__あなたの目標__. 以下のエントリをすべて、各行を一字一句変えずにそのまま抜き出してください。

━━━━━━━━━━━━━━━━━━━━━━━━━━━━━━

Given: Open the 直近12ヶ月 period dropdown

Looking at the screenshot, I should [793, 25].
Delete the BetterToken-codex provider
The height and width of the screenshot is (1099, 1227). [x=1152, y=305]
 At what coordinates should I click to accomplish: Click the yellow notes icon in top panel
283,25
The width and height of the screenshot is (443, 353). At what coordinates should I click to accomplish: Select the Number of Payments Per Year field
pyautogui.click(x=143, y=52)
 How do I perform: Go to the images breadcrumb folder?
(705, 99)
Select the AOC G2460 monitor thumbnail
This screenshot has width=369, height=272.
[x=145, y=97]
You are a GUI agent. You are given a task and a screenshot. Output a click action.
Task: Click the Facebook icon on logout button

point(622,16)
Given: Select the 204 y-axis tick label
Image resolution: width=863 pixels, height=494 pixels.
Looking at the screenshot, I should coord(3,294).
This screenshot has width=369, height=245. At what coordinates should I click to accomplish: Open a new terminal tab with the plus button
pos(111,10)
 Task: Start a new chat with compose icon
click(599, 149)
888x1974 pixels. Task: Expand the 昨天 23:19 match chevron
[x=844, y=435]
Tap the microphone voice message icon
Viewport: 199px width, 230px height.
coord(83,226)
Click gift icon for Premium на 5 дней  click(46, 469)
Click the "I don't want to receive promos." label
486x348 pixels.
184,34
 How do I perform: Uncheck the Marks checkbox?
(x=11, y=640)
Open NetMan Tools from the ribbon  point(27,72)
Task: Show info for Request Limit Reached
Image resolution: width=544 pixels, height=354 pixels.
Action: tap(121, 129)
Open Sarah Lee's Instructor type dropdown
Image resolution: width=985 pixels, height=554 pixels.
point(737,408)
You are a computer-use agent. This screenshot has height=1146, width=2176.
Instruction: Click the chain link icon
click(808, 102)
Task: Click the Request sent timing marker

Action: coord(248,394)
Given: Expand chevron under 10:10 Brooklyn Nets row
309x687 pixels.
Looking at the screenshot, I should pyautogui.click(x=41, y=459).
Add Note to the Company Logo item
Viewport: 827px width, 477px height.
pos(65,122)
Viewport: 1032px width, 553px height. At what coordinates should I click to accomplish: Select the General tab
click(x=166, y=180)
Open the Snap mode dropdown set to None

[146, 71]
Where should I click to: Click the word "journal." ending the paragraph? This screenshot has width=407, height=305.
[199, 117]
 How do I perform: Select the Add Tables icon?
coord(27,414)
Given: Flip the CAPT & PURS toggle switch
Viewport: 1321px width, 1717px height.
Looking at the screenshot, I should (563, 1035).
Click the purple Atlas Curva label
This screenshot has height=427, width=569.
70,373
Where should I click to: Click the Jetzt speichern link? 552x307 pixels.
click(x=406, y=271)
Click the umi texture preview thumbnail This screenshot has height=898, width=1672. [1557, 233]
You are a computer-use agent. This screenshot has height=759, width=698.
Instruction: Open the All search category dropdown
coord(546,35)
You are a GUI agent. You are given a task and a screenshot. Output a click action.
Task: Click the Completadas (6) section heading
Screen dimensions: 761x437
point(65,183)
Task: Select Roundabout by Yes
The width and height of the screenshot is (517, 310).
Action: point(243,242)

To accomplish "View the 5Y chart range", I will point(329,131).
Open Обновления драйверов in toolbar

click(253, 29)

━━━━━━━━━━━━━━━━━━━━━━━━━━━━━━

__完了した作業__.
Given: Open the 直近12ヶ月 period dropdown

Looking at the screenshot, I should [793, 25].
Delete the BetterToken-codex provider
The height and width of the screenshot is (1099, 1227). [x=1152, y=305]
 At what coordinates should I click to accomplish: Click the yellow notes icon in top panel
283,25
The width and height of the screenshot is (443, 353). At what coordinates should I click to accomplish: Select the Number of Payments Per Year field
pyautogui.click(x=143, y=52)
 How do I perform: Go to the images breadcrumb folder?
(705, 99)
Select the AOC G2460 monitor thumbnail
This screenshot has width=369, height=272.
[x=145, y=97]
You are a GUI agent. You are given a task and a screenshot. Output a click action.
Task: Click the Facebook icon on logout button

point(622,16)
Given: Select the 204 y-axis tick label
Image resolution: width=863 pixels, height=494 pixels.
Looking at the screenshot, I should coord(3,294).
This screenshot has width=369, height=245. At what coordinates should I click to accomplish: Open a new terminal tab with the plus button
pos(111,10)
 Task: Start a new chat with compose icon
click(599, 149)
888x1974 pixels. Task: Expand the 昨天 23:19 match chevron
[x=844, y=435]
Tap the microphone voice message icon
Viewport: 199px width, 230px height.
coord(83,226)
Click gift icon for Premium на 5 дней  click(46, 469)
Click the "I don't want to receive promos." label
486x348 pixels.
184,34
 How do I perform: Uncheck the Marks checkbox?
(x=11, y=640)
Open NetMan Tools from the ribbon  point(27,72)
Task: Show info for Request Limit Reached
Image resolution: width=544 pixels, height=354 pixels.
Action: tap(121, 129)
Open Sarah Lee's Instructor type dropdown
Image resolution: width=985 pixels, height=554 pixels.
point(737,408)
You are a computer-use agent. This screenshot has height=1146, width=2176.
Instruction: Click the chain link icon
click(808, 102)
Task: Click the Request sent timing marker

Action: coord(248,394)
Given: Expand chevron under 10:10 Brooklyn Nets row
309x687 pixels.
Looking at the screenshot, I should pyautogui.click(x=41, y=459).
Add Note to the Company Logo item
Viewport: 827px width, 477px height.
pos(65,122)
Viewport: 1032px width, 553px height. At what coordinates should I click to accomplish: Select the General tab
click(x=166, y=180)
Open the Snap mode dropdown set to None

[146, 71]
Where should I click to: Click the word "journal." ending the paragraph? This screenshot has width=407, height=305.
[199, 117]
 How do I perform: Select the Add Tables icon?
coord(27,414)
Given: Flip the CAPT & PURS toggle switch
Viewport: 1321px width, 1717px height.
Looking at the screenshot, I should (563, 1035).
Click the purple Atlas Curva label
This screenshot has height=427, width=569.
70,373
Where should I click to: Click the Jetzt speichern link? 552x307 pixels.
click(x=406, y=271)
Click the umi texture preview thumbnail This screenshot has height=898, width=1672. [1557, 233]
You are a computer-use agent. This screenshot has height=759, width=698.
Instruction: Open the All search category dropdown
coord(546,35)
You are a GUI agent. You are given a task and a screenshot. Output a click action.
Task: Click the Completadas (6) section heading
Screen dimensions: 761x437
point(65,183)
Task: Select Roundabout by Yes
The width and height of the screenshot is (517, 310).
Action: point(243,242)

To accomplish "View the 5Y chart range", I will point(329,131).
Open Обновления драйверов in toolbar

click(253, 29)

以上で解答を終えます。